## [DOCUMENT]
——

The protest, scheduled for Thursday, comes just weeks after

a man set fire to pages of the Quran

outside Stockholm’s main mosque, leading to widespread outrage and condemnations around the world.

Stockholm police told Agence France-Presse they granted a permit for a “public gathering” outside the Iraqi embassy, but did not wish to give further comments on what the protesters were planning.

According to news agency TT, the organisers wrote in their application that the protesters wanted to burn the Quran and the Iraqi flag, and told the news agency that the same two people who participated in the June protest would be staging the new one.

Swedish police have stressed that they only grant permits for people to hold public gatherings and not for the activities conducted during them.

In June, Swedish police granted a permit for 37-year-old Salwan Momika’s protest where he stomped on the Quran and set several pages alight in front of Stockholm’s largest mosque during Eid al-Adha, a festival celebrated by Muslims around the world.

——

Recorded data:
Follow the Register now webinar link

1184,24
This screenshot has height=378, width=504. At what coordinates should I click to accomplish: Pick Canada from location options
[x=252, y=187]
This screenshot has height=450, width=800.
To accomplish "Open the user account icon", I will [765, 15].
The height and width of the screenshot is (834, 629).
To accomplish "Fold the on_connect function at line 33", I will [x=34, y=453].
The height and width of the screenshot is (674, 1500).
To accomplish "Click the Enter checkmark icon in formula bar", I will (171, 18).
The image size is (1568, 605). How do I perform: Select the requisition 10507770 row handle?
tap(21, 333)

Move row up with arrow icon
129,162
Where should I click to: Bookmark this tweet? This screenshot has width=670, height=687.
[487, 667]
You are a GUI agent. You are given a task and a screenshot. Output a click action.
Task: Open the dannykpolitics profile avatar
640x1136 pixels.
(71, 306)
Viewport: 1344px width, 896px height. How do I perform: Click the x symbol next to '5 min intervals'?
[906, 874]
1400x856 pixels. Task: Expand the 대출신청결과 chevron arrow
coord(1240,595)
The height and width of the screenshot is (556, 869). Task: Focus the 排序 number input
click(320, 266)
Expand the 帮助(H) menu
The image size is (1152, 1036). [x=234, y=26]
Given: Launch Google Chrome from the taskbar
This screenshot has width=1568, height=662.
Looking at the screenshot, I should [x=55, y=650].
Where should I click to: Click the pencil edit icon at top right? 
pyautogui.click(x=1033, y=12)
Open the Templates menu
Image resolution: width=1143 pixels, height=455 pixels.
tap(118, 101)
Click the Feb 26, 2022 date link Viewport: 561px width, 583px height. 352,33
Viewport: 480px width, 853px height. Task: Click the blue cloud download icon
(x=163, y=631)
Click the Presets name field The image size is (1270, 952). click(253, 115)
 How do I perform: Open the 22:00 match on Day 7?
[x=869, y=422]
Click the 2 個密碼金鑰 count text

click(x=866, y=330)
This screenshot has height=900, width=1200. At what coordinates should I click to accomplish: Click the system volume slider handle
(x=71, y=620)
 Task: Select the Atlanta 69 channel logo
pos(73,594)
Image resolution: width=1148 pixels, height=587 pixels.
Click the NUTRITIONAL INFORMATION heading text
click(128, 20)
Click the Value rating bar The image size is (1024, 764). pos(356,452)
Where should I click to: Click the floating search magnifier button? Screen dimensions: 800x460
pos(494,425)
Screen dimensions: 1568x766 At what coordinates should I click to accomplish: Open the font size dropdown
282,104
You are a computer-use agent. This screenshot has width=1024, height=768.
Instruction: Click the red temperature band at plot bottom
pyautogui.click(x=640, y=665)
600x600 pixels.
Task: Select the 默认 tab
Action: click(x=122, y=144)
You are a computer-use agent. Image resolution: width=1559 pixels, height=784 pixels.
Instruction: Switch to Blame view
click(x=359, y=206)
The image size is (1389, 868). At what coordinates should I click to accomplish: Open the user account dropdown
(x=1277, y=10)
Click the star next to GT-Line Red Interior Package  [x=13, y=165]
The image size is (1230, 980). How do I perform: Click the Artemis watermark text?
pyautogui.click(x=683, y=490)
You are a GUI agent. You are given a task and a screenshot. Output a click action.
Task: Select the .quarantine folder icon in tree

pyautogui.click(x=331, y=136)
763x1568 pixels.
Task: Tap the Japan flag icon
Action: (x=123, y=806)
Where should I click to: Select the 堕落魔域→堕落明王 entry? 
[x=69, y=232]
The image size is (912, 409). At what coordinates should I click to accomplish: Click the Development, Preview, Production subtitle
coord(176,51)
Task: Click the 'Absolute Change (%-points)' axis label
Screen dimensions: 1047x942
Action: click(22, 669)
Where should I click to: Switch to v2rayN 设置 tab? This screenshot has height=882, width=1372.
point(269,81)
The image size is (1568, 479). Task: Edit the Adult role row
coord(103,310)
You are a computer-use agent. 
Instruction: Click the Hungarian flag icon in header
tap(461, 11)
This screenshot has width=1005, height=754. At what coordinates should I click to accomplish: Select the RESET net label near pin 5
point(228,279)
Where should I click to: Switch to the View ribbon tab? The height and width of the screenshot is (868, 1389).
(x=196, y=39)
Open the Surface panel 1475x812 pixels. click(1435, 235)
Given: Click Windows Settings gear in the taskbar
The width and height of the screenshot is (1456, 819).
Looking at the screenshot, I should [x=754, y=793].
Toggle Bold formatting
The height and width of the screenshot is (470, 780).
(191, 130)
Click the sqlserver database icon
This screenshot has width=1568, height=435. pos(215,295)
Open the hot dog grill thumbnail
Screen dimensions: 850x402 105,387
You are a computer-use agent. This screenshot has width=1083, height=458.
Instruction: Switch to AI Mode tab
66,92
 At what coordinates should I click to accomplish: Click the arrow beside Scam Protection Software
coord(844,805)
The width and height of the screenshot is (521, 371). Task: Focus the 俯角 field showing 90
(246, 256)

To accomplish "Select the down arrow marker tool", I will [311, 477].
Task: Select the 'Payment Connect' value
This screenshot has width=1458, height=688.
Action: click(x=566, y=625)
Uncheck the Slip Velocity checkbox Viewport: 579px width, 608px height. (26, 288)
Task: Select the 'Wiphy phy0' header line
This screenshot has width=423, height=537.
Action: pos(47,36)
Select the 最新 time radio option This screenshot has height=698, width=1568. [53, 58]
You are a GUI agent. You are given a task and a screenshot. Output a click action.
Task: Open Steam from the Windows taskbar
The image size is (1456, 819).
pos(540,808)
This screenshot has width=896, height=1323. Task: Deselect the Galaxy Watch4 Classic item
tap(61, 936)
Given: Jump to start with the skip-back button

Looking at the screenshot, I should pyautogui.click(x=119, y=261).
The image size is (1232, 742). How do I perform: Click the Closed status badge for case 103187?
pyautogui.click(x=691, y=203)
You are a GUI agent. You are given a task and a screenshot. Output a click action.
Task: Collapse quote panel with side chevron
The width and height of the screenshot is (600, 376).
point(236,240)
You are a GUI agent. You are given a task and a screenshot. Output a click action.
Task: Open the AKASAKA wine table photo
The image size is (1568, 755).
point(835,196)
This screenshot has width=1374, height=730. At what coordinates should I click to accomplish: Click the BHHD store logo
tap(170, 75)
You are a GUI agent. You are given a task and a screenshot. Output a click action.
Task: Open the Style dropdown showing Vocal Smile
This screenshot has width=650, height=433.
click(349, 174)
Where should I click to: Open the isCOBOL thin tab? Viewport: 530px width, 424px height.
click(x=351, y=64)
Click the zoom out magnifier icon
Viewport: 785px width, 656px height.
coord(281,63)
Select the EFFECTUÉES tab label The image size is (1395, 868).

——

Could you reproduce the news excerpt about the planned Quran-burning protest from "Stockholm police told" up to and including "protesters were planning.", switching "permit" to "license"?

## [FULL RESPONSE]
Stockholm police told Agence France-Presse they granted a license for a “public gathering” outside the Iraqi embassy, but did not wish to give further comments on what the protesters were planning.